Add the downloaded .json file to your project (make sure to add it to your .gitignore).
Then, import the file and set it in initializeApp. Here’s how it looks for me:

import { initializeApp, cert } from "firebase-admin/app";
import serviceAccount from "/path/to/service-account.json";
import { ServiceAccount } from "firebase-admin/lib/app/credential";

initializeApp({
  credential: cert(serviceAccount as ServiceAccount),
});

This resolved the issue for me. Hope this helps in your cases as well!

[kuatek]

This helped me: https://stackoverflow.com/questions/75071759/google-cloud-storage-permission-denied

[pklitscher]

For anyone else stumbling across this.
I found V2 Cloud Functions use a different service account to that suggested in the documentation

I ran
gcloud functions describe FUNCTION_NAME --region=YOUR_REGION

And saw that the service account being used was
PROJECT_NUMBER-compute@developer.gserviceaccount.com

Applying the Service Account Token Creator permission to that SA solved the issue.

Also make sure you have enabled the IAM API.

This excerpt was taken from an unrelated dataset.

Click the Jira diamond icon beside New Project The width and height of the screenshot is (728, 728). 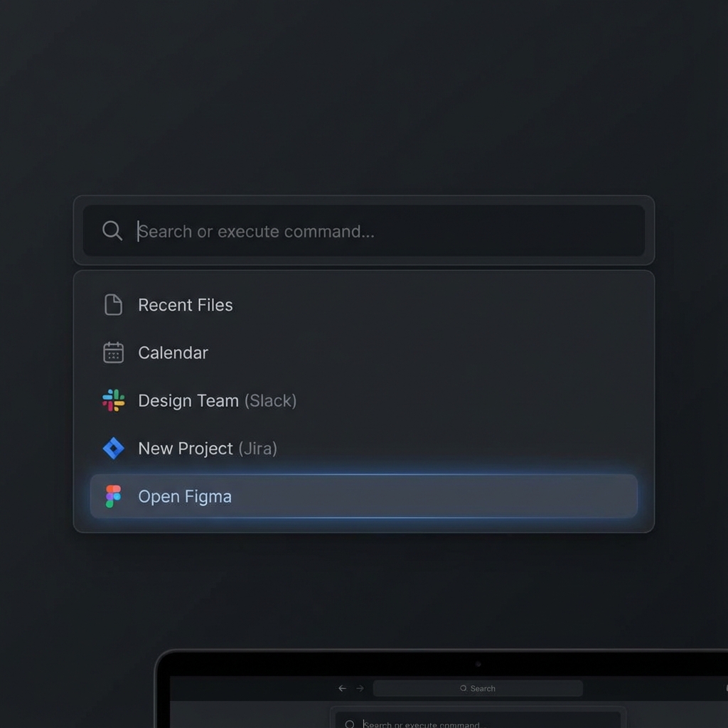[113, 448]
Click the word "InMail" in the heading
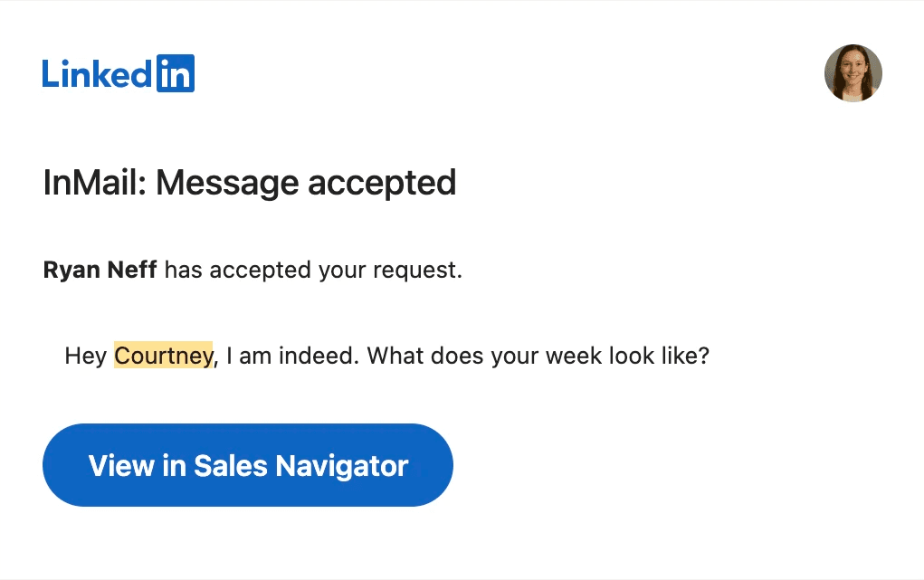 [91, 184]
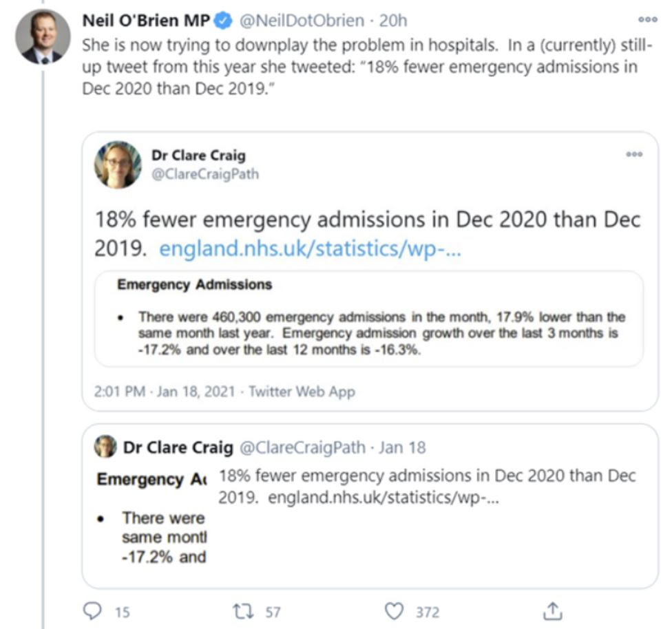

I had been creating tokens for years with V1 functions, so the specified service account already had the correct permissions and I didn't realise I needed to enable a new API.

[sotoasty]

@pklitscher Thanks for the warning, finally solved my token problem!

[mnls0115]

@pklitscher YOU SAVED MY LIFE!!! THANKS A LOT!!!!!!!

[seeweed12345]

@pklitscher You continue to save us, thank you! Had the IAM Service Account Credentials API enabled but no idea i needed the Identity and Access Management (IAM) API too,

[MrRoyce]

@pklitscher heres another thank you!

Service Account Token Creator is the service account permission that is needed.

[JimTeva]

This issue can be closed as @pklitscher’s answer appears to be correct.